物質の欠陥を扱った文章の「これまではこうした欠陥や境界」から「技術への応用が考えられます。」までを、両端の語句を含めて一字一句そのまま書き写してください。

━━━━━ 提供された抜粋 ━━━━━

物質には必ずと言っていいほど、何らかの小さな欠陥や境界部分が存在します。

これまではこうした欠陥や境界が、熱や電気をうまく伝える妨げになることは知られていましたが、実際に原子がどのようにそこで揺れ、どのように悪影響を及ぼしているのかを直接見ることは困難でした。

しかし今回の技術を使えば、「なぜ特定の場所だけ熱や電気が流れにくいのか」を原子レベルで詳しく調べることが可能になります。

このようにして得られる情報を活用すれば、電子の流れや光の性質を細かく制御して、これまでにはなかった性能を持つデバイスを作り出すことができるかもしれません。

具体的には、コンピューターの処理速度を飛躍的に高める可能性を秘めた「量子コンピューター」や、現在よりもはるかに少ないエネルギーで動作する電子機器(省エネルギー型エレクトロニクス)、非常に小さなサイズでわずかな変化を精密に感知するナノセンサーなど、さまざまな最先端技術への応用が考えられます。

━━━━━ データ ━━━━━

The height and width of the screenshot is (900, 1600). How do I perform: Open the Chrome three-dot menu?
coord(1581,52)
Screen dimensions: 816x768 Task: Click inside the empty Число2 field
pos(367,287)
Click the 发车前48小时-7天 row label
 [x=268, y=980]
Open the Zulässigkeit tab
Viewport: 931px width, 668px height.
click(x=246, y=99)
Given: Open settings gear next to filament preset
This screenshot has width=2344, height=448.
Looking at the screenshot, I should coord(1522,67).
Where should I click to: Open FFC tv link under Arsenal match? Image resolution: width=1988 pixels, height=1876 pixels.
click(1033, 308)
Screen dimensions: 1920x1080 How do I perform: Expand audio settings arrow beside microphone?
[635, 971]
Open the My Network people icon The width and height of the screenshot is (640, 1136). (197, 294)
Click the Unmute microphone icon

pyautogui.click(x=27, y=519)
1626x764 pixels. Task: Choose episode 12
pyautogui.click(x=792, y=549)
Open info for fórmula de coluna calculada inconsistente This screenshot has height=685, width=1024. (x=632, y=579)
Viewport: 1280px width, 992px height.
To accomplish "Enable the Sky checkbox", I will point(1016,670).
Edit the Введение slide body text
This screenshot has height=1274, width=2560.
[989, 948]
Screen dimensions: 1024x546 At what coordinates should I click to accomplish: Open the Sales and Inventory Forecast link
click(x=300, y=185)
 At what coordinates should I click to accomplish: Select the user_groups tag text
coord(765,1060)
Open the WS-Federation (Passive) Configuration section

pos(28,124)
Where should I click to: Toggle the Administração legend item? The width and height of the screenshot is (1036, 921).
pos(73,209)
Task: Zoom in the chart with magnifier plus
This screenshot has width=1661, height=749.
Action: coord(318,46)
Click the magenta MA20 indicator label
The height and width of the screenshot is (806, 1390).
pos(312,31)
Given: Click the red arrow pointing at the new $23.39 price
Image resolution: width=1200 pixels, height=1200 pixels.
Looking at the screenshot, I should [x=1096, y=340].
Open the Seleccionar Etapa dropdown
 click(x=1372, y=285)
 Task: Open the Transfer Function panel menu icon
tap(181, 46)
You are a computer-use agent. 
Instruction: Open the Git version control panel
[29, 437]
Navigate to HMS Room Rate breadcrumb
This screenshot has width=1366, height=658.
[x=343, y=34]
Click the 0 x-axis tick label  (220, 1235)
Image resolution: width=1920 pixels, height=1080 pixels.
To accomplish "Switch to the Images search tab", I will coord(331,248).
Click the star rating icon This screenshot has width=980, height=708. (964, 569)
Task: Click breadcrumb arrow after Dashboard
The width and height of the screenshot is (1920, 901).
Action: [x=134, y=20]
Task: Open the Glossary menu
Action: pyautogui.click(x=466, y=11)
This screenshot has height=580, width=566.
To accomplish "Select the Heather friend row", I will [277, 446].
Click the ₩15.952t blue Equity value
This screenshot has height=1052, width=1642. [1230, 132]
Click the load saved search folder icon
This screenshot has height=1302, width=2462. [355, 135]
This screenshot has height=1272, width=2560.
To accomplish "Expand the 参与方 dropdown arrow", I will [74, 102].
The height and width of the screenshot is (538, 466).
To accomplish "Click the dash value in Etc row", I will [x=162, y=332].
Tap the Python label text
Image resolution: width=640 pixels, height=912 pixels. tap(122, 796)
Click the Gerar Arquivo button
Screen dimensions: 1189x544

━━━━━

課題への回答
これまではこうした欠陥や境界が、熱や電気をうまく伝える妨げになることは知られていましたが、実際に原子がどのようにそこで揺れ、どのように悪影響を及ぼしているのかを直接見ることは困難でした。

しかし今回の技術を使えば、「なぜ特定の場所だけ熱や電気が流れにくいのか」を原子レベルで詳しく調べることが可能になります。

このようにして得られる情報を活用すれば、電子の流れや光の性質を細かく制御して、これまでにはなかった性能を持つデバイスを作り出すことができるかもしれません。

具体的には、コンピューターの処理速度を飛躍的に高める可能性を秘めた「量子コンピューター」や、現在よりもはるかに少ないエネルギーで動作する電子機器(省エネルギー型エレクトロニクス)、非常に小さなサイズでわずかな変化を精密に感知するナノセンサーなど、さまざまな最先端技術への応用が考えられます。